Obligation d’accepter les paiements en espèces "en présentiel"

Après l’obligation de donner la possibilité de payer électroniquement "en présentiel" (v. notre actualité du 28.3.2022), autrement dit de ne pas imposer le paiement en liquide aux consommateurs, le Code de droit économique vient une nouvelle fois d’être modifié pour obliger, cette fois, à accepter les paiements en espèces (L. 9.2.2024, M.B. 21.3.2024): "Conformément à l'article 128, § 1er, du Traité sur le fonctionnement de l'Union européenne, conférant cours légal à l'euro, et aux articles 10 et 11 du règlement (CE) n° 974/98 du Conseil du 3 mai 1998 concernant l'introduction de l'euro, l'entreprise accepte les paiements en espèces du consommateur, lorsque le paiement en euro a lieu en présence physique et simultanée du consommateur et de l'entreprise." (Art. VI.7/5, § 1er, al. 1er).

A nouveau, comme s’agissant de la règle relative au paiement électronique, les pouvoirs locaux sont potentiellement concernés. Pour rappel en effet, l’article I.8, 39°, du Code de droit économique, définit l’entreprise, pour l’application du Livre VI, comme étant "toute personne physique ou personne morale poursuivant de manière durable un but économique, y compris les associations". Le SPF Economie en conclut ainsi : "Cette définition inclut dès lors les communes lorsqu’elles exercent une activité économique, comme la gestion d’une piscine, bibliothèque ou centre culturel par exemple. Dans ce cas, elles doivent donc bien appliquer […] les […] dispositions du livre VI du Code de droit économique."

Même si l’on peut continuer à s’interroger sur la confusion entre la poursuite d’un but économique et, le cas échéant, l’exercice d’une activité économique (sans la première), force est de constater que cette interprétation n’est pas neuve.

En effet, cette définition de l’entreprise, qui provient de la loi de 2010 relative aux pratiques du marché et à la protection du consommateur, était déjà commentée de la sorte dans l’exposé des motifs de cette loi (doc. parl., Ch., 52-2340/001, p. 37):

"Les organismes publics sont des entreprises en ce qui concerne leurs activités qui ne font pas partie de leur mission légale d’intérêt général. Lorsque l’activité concernée fait partie des tâches essentielles de l’autorité publique, à savoir l’exercice de compétences qui sont typiquement celles d’une autorité publique, l’organisme public n’agit pas dans ce cas en tant qu’entreprise. En revanche, s’il s’agit d’une activité économique qui ne doit pas être nécessairement assurée par l’autorité, l’organisme public agit comme une entreprise. Afin de déterminer si un organisme public agit en tant qu’ “entreprise”, il sera donc nécessaire d’examiner au cas par cas les activités qu’[il] accomplit."
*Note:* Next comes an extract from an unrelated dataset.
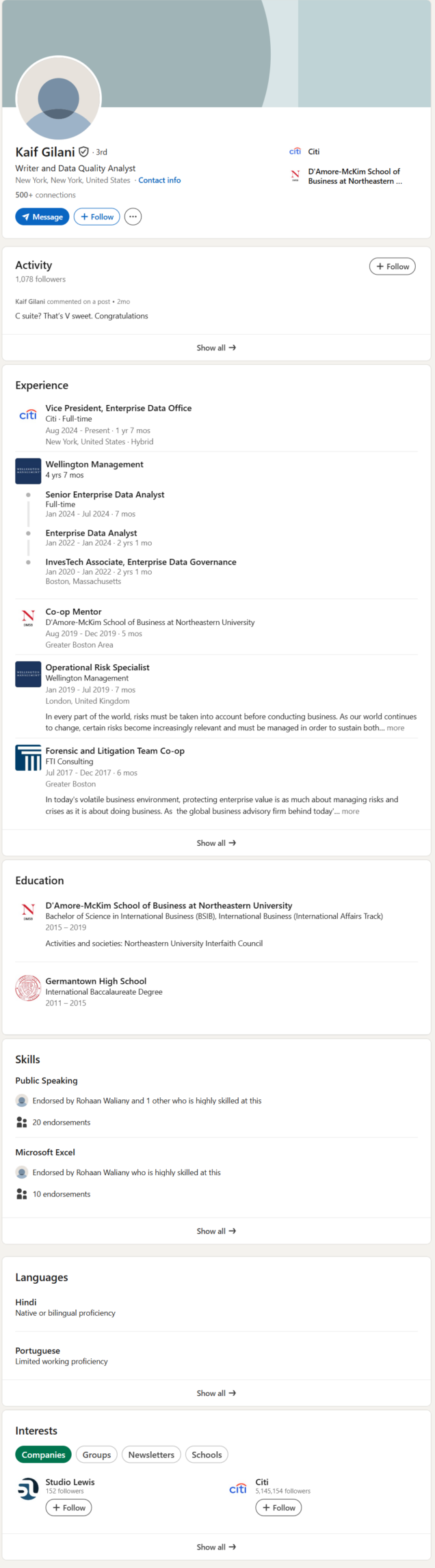This screenshot has height=1568, width=435.
Task: Click the 20 endorsements people icon
Action: pyautogui.click(x=22, y=1122)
Le consommateur est quant à lui défini comme "toute personne physique qui agit à des fins qui n'entrent pas dans le cadre de son activité commerciale, industrielle, artisanale ou libérale" (art. I.1., 2°).

Les communes (pour de nombreux biens et services), les CPAS (dans une bien moindre mesure), mais également les intercommunales, les régies communales autonomes (qui ont une vocation industrielle ou commerciale) et les ASBL (qui sont expressément visées), qui avaient cessé de permettre les paiements en espèces, doivent donc à nouveau offrir cette faculté.

L’obligation d’accepter les paiements en espèces est entrée en vigueur le 31 mars 2024.

Précision néanmoins : "L'entreprise peut limiter la valeur nominale des billets qu'elle accepte si la valeur nominale du billet de banque proposé est disproportionnée par rapport au montant dû par le consommateur." (Art. VI.7/5, § 2, al. 2)

Une exception, enfin : "l'entreprise peut temporairement refuser les paiements en espèces pour des raisons de sécurité dûment justifiées. Elle en informe le consommateur de manière claire, compréhensible et bien visible à l'entrée de son établissement commercial et à la caisse." (Art. VI.7/5, § 2, al. 1er).

En conclusion, les usagers (personnes physiques hors cadre professionnel) qui doivent payer "en présentiel" des biens ou services (hors imperium) aux pouvoirs locaux doivent pouvoir choisir entre le paiement en liquide et le paiement électronique.